Mr. Burke. We were aware of the objection that might be made to admitting our observations, if considered as observations upon the 17th article, but not when considered with reference to facts on the record before you, for the purpose of disproving the principles upon which the defendant and his counsel had relied: that was the purpose for which we proposed chiefly to make them. But your Lordship’s [the Lord Chancellor’s] own personal authority will have great weight with us, and, unless we perceive some other peer differ from you, we will take it in the course we have constantly done. We never have sent your Lordships out of the hall to consent [consult?] upon a matter upon which that noble lord appeared to have formed a decision in his own mind; we take for granted that what is delivered from the woolsack, to which no peer expresses a dissent, is the sense of the House; as such we take it, and as such we submit to it in this instance.

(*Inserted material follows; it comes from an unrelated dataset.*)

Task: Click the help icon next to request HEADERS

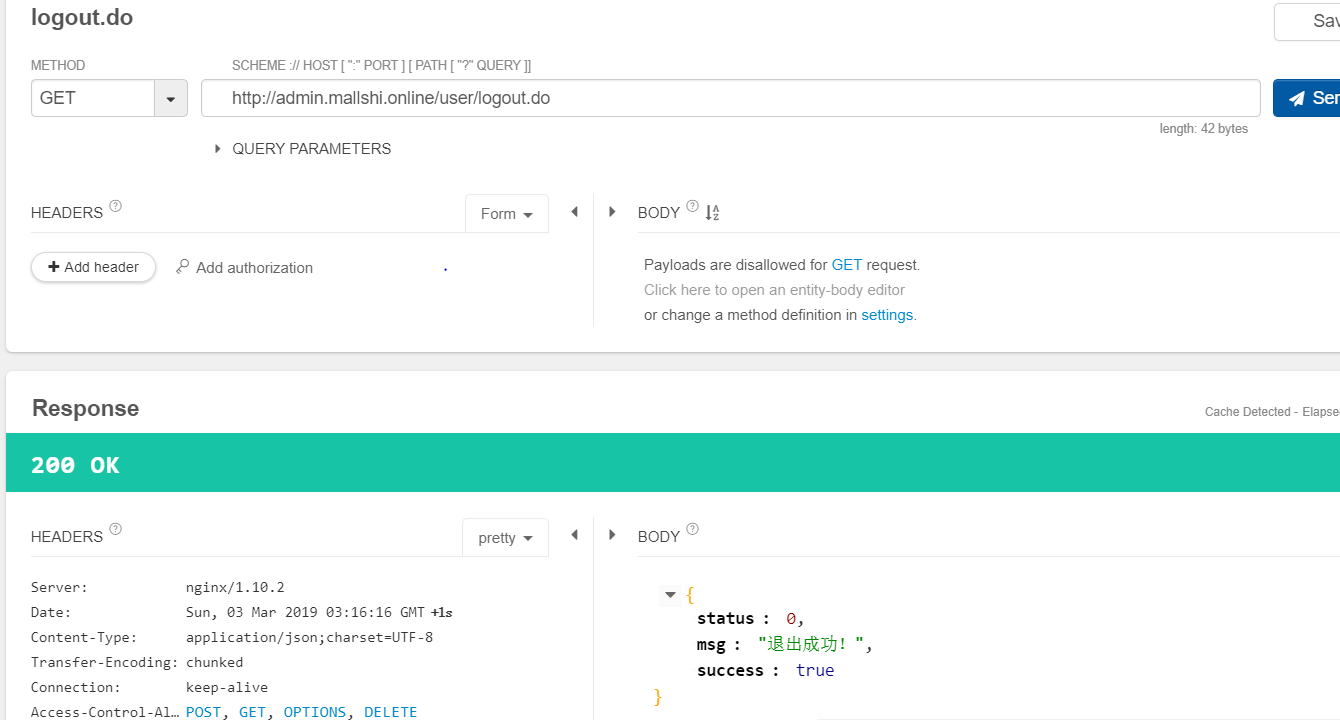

Therefore, leaving this upon the record as it stands, without observing upon it, and submitting to your Lordships’ decision, that we cannot, according to order, observe in reply upon what was not declared by us to be a part of the charges we meant to insist upon, we proceed to another business.]
We have already stated to your Lordships, and we beg to remind you of it, the state and condition of the country of Oude when Mr. Hastings first came to it,—his subsequent and immediate usurpation of all the powers of government, and the use he made of them,—the tyranny he exercised over the Nabob himself,—the tyranny he exercised upon his mother and grandmother, and all the other females of his family, and their dependants of every description, to the number of about eight hundred persons,—the tyranny exercised (though we are not at liberty to press it now) upon his brethren. We have shown you how he confiscated the property of all the jaghiredars, the nobility of the country. We have proved to your Lordships that he was well acquainted with all the misery and distress occasioned by these proceedings, and that he afforded the sufferers no relief. We now proceed to review the effect of this general mass of usurpation, tyranny, and oppression upon the revenues and the prosperity of the country.